Broad Street Brief: Upcoming Committee Hearings, Election Update
April 20, 2023
April 20, 2023
Philadelphia City Council holds several public hearings throughout the legislative calendar. You can watch the hearings here.
The full schedule of FY24 budget hearings and a link to watch them can be found here.
Philadelphia’s highly anticipated mayoral primary election is officially less than a month away, and with the recent withdrawals of former District 7 Councilmember Maria Quiñones Sánchez and former Councilmember At-Large Derek Green from the race, the field has narrowed to five candidates that have the clearest, albeit fairly distinct, paths to victory. Blocs whose rates of voter turnout could end up determining the winner include moderates and conservatives in the Northeast, liberals in Center City and Northwest Philadelphia, and Black voters and progressives across the city.
Certain members of City Council have also begun to voice their support for their mayoral candidates of choice. City Council President Darrell Clarke has thrown his weight behind former council colleague Cherelle Parker, while District 3 Councilmember Jamie Gauthier has endorsed fellow progressive Helen Gym.
Of course, the pressure to stand out in a crowded primary means that the candidates are utilizing every opportunity in the final stretch to promote their policy platforms on issues ranging from supervised-injection sites, the new curfew for teens at the Fashion District, and the fate of current Philadelphia Police Commissioner Danielle Outlaw in their administrations.
With less than a month until the Democratic primary, a new poll commissioned by Black Leadership PAC shows that a large number of Black voters are still undecided on the mayor’s race.
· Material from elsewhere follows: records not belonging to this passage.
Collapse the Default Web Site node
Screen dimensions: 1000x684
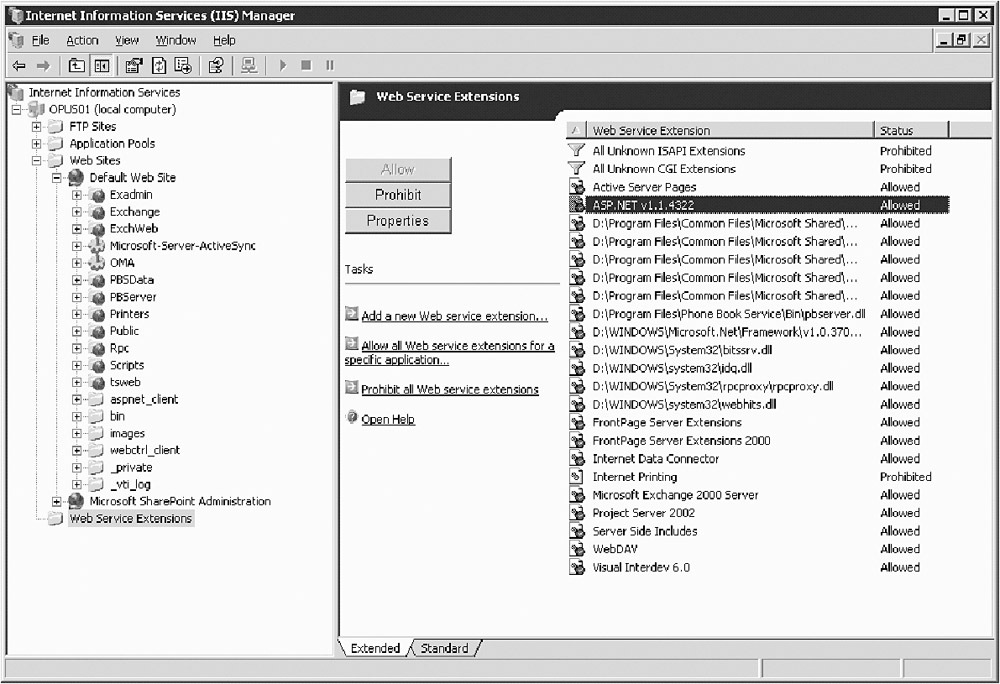pos(57,178)
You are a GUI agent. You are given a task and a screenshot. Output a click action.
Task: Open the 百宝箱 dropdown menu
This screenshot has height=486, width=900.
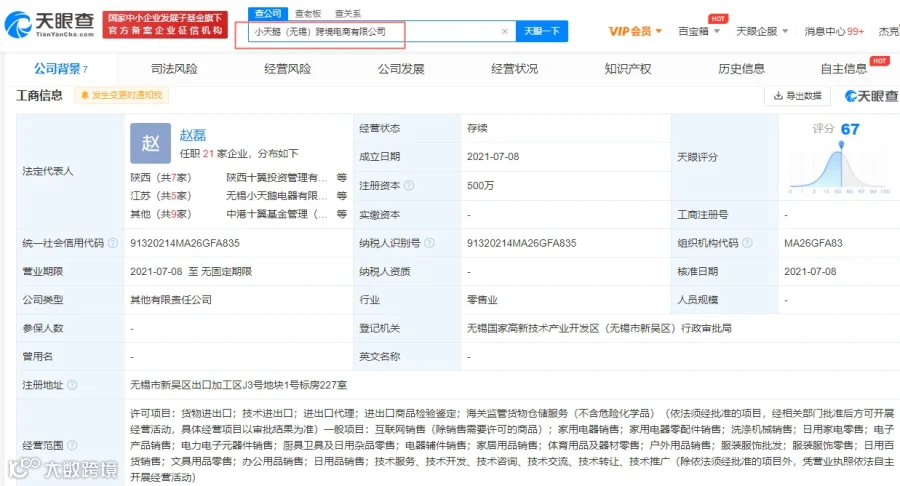tap(699, 31)
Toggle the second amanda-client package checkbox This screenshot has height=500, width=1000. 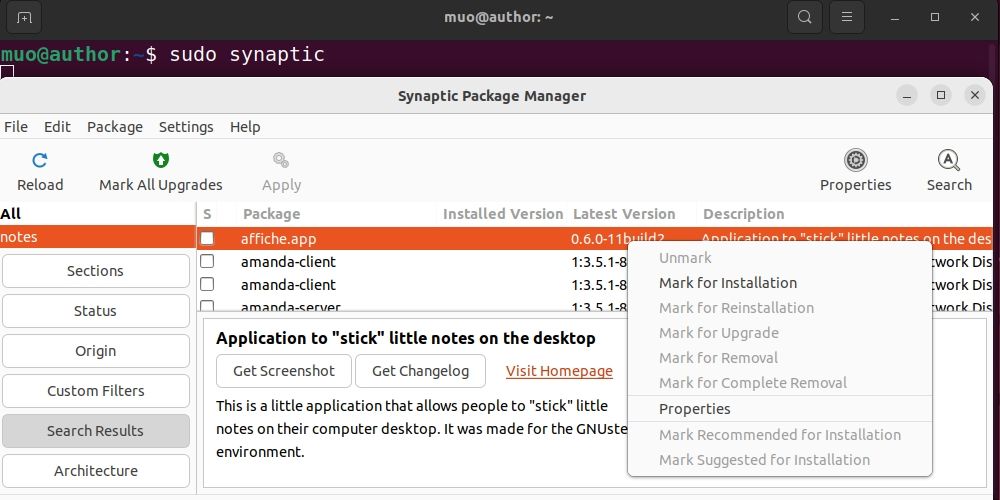(207, 285)
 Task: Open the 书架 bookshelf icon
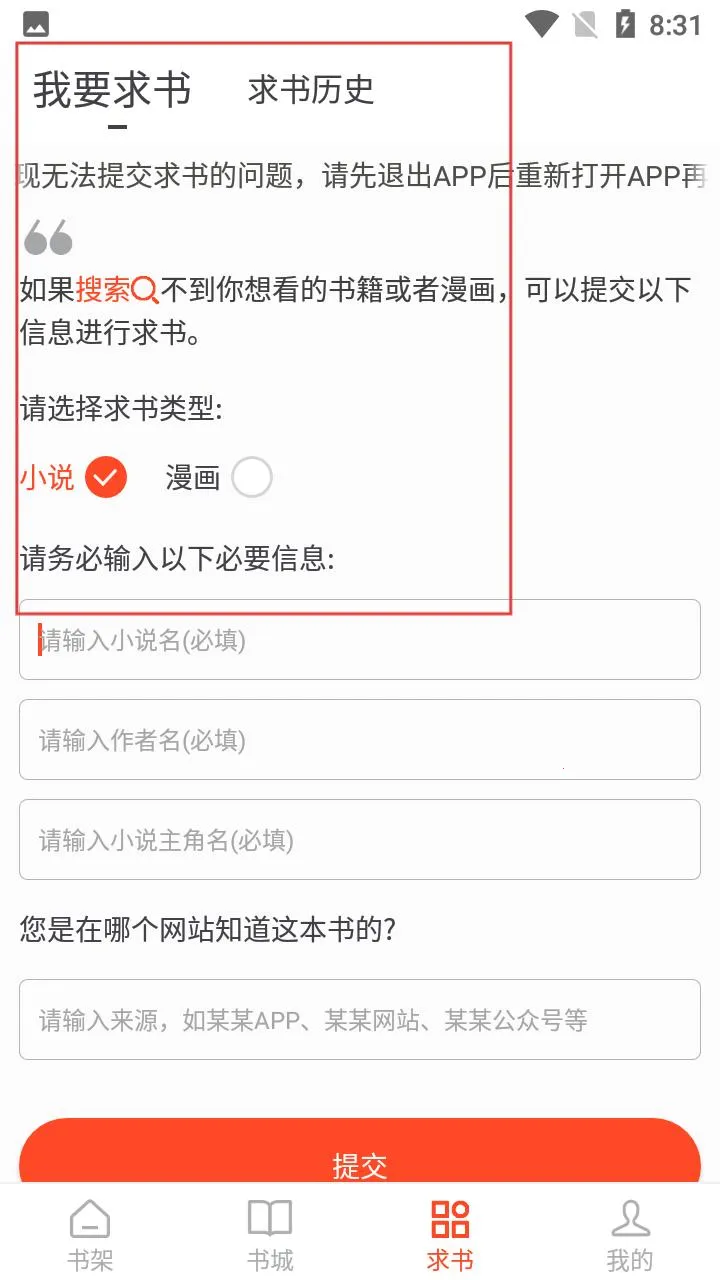(90, 1220)
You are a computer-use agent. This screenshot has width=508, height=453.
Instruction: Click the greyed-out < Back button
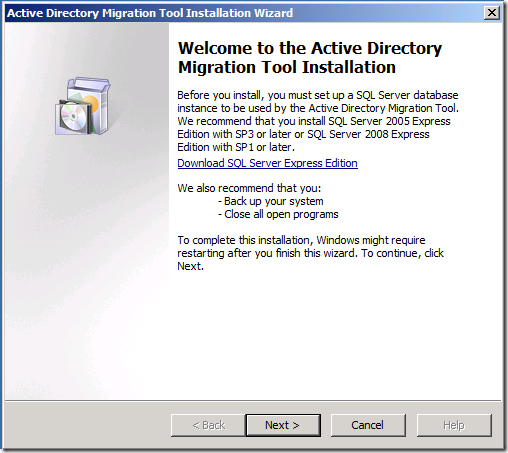(208, 425)
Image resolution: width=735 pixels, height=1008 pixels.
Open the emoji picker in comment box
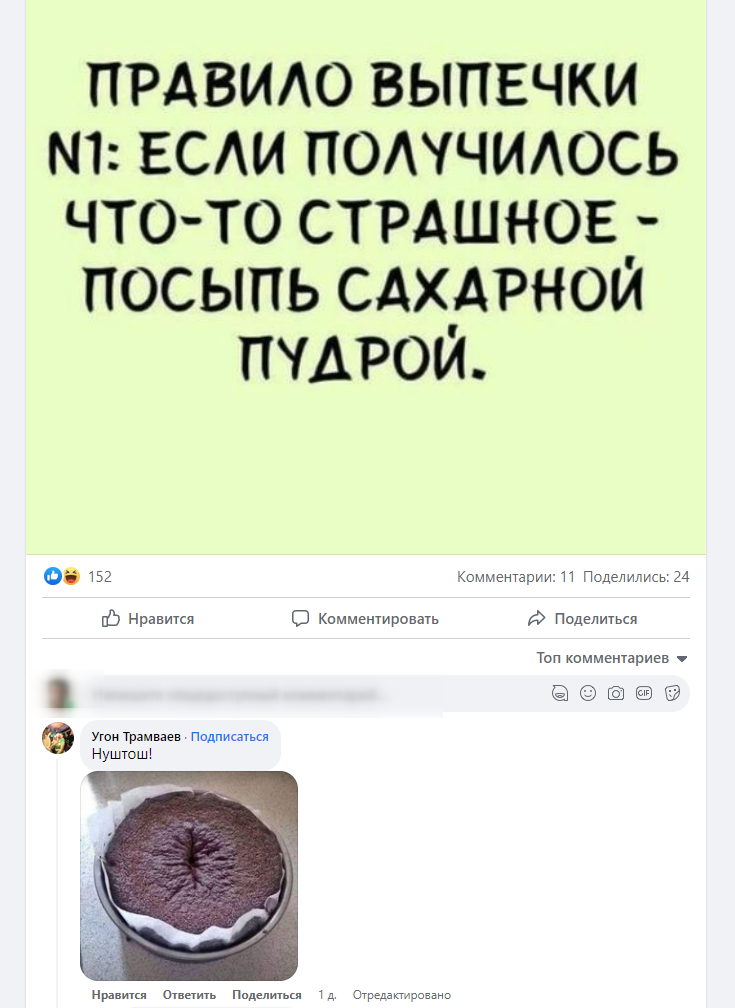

With Black voters constituting a plurality of the city’s population, it is still unclear if there is a frontrunner in the race.
Former Councilmember At-Large Helen Gym is the latest mayoral candidate to unveil her plan to improve public safety, which is centered around a “holistic, justice-driven strategy” that includes an employment guarantee for adults under 30 and the declaration of a gun violence state of emergency. Critics have voiced concern about the unclear source or sources of funding for programs outlined in the proposed plan.
The Philadelphia Inquirer has published the sixth installment in its ongoing series of candidate profiles leading up to the May primary. This profile focuses on former City Councilmember At-Large Allan Domb and the aspects of his entrepreneurial background he hopes to bring to the city’s highest office.
Yesterday afternoon, Pennsylvania Governor Josh Shapiro announced that the state will classify animal sedative xylazine — colloquially referred to as “tranq” — as a schedule III drug in an attempt to stem its pervasiveness. The announcement was made in the Kensington neighborhood of Philadelphia, which is widely considered to be the regional epicenter of the opioid epidemic.
According to survey data analyzed in a report released last week by the Urban Institute, white male homeowners tend to be overrepresented on land-use boards in and around Philadelphia, which has the potential to impact critical housing and zoning policy decisions that affect far more people than represented by this narrow demographic.